**TASK TO CARRY OUT:**
Please copy the listing from the line with "Viewport: 706px width, 431px height." to the line with "I will 962,537.", putting "Screen" in place of "Viewport" and changing nothing else. Return only those lines.

**RAW RECORDS:**
━━━━━━━━
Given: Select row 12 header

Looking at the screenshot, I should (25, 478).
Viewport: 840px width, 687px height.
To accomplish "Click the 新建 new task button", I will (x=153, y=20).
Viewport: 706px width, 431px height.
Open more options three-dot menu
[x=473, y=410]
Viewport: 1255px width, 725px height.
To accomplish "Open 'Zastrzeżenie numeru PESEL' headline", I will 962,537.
━━━━━━━━
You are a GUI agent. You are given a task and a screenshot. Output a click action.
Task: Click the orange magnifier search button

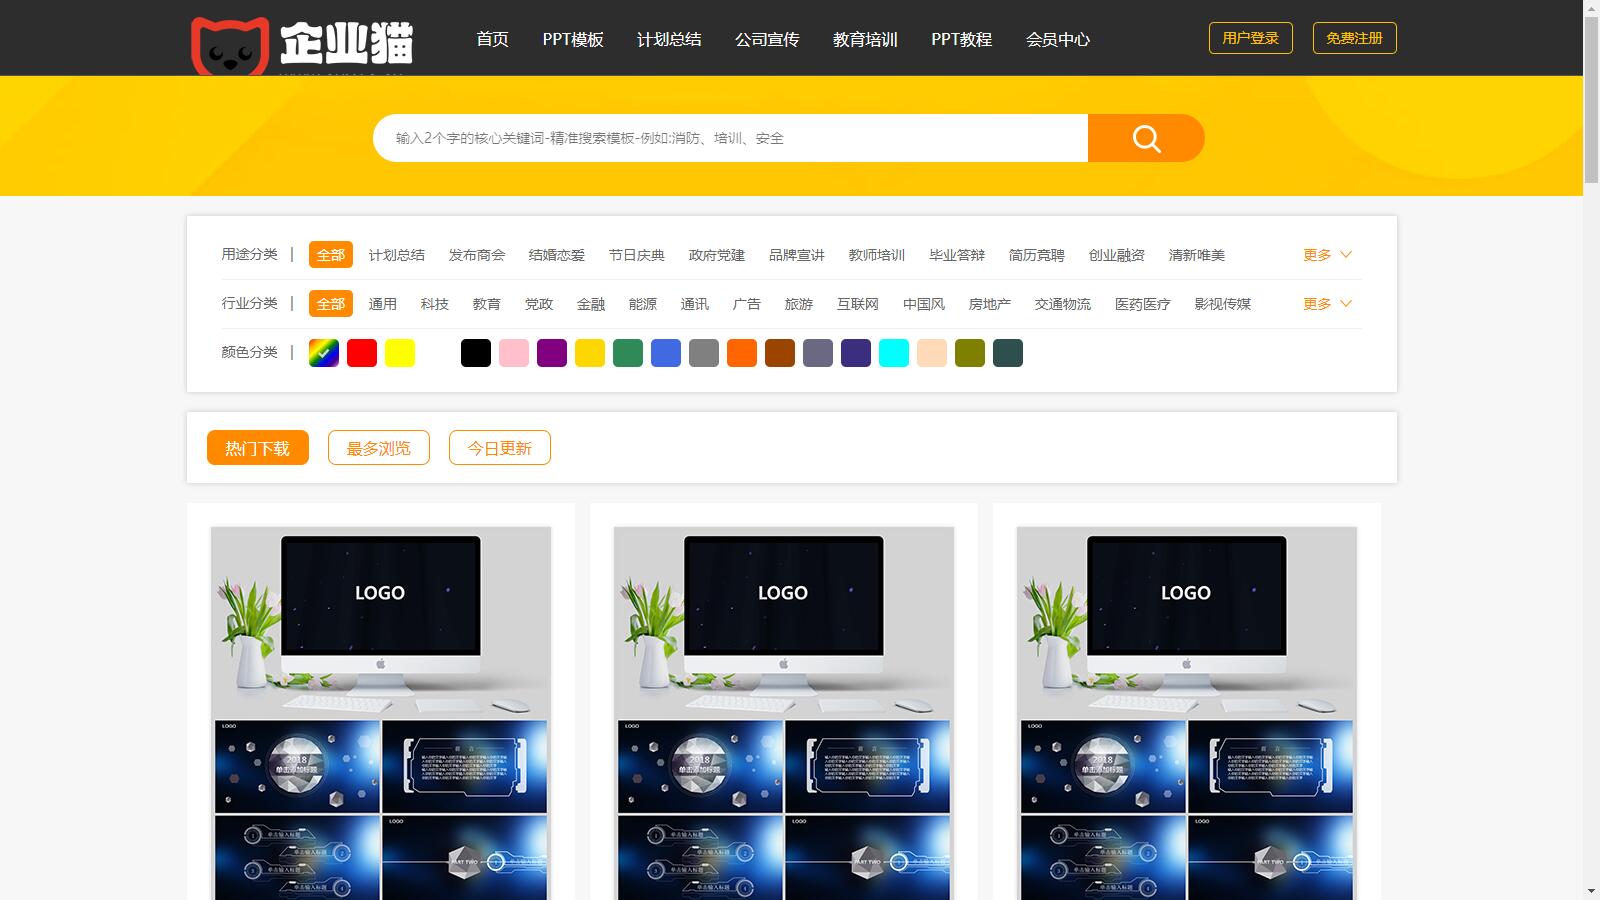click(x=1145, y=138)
━━━━━━━━
**THE REPLY:**
Screen: 706px width, 431px height.
Open more options three-dot menu
[x=473, y=410]
Screen: 1255px width, 725px height.
To accomplish "Open 'Zastrzeżenie numeru PESEL' headline", I will 962,537.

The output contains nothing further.